The Exposition Universelle provided the catalyst for innovation and Lépine decided to create a competition for inventors that continues to be held annually to this day. It was originally intended to encourage small toy and hardware manufacturers, but over the years it has grown into an annual event that includes a multitude of innovative ideas. The 114th edition of the Concours Lepine Show took place over two weeks in April and May 2015 at the Foire de Paris in the Porte de Versailles.
Louis Lépine retired in 1913 and was succeeded by Célestin Hennion.
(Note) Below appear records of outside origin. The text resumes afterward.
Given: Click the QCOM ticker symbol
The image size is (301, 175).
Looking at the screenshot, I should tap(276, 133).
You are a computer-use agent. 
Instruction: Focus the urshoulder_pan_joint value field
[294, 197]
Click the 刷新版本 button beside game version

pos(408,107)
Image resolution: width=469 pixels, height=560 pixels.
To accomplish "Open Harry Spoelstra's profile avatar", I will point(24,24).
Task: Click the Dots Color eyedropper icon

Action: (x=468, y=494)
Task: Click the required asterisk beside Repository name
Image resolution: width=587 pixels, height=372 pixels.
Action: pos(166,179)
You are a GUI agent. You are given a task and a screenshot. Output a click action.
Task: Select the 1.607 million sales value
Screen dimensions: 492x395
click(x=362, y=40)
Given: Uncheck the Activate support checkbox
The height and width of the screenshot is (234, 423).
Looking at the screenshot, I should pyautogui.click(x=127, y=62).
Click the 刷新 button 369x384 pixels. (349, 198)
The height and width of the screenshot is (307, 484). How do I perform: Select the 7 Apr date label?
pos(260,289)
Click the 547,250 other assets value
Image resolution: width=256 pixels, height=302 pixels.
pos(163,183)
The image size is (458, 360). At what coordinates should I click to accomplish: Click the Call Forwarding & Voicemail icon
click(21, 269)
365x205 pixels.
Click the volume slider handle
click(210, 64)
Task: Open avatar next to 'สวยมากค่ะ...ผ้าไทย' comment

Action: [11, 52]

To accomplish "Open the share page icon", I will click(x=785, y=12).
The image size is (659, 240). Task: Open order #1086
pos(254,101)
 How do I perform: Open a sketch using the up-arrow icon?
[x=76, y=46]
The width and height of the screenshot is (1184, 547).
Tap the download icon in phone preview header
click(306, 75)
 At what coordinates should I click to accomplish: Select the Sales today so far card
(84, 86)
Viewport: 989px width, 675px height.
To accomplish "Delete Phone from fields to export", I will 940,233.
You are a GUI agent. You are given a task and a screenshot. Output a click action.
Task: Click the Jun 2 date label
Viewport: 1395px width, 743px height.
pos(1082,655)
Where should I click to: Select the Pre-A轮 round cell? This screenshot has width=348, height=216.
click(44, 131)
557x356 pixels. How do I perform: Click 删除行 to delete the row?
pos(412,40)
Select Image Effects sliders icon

In the same year he was elected a member of the Académie des Sciences Morales et Politiques.

He published his memoirs in 1929, four years before his death in 1933. He was the brother of the Professor Raphaël Lépine, the pioneering physiologist.

==Bibliography==
- Louis Lépine Mes Souvenirs, Payot, Paris (1929)
- Jacques Porot, Louis Lépine : préfet de police-témoin de son temps : 1846-1933, Paris, (1994)
- Berlière, Jean-Marc (1993). "Le Préfet Lépine, vers la naissance de la police moderne."

== Cultural references ==
- The 4th Arrondissement of Paris contains Place Louis Lépine, the venue for a flower market and appropriately the headquarters of the Prefecture of Police (Préfecture de Police)
- In 1912, the grateful City of Paris authorities commissioned Charles Pillet for a plaque bearing the likeness of Louis Lépine, a copy of which is found at the Musée Carnavalet.
- Paris Commissioner Lépine is a main character in the French crime drama television Paris Police 1900 and its second season follow-up Paris Police 1905. Louis Lépine is portrayed by actor Marc Barbé.
- Lépine is portrayed by Didier Flamand in the 2007 movie The Tiger Brigades.
- An annual contest of useful inventions bearing his name, the Concours Lépine, was founded by Lépine in 1901 to encourage technical innovation. It is still taking place annually after more than 120 years.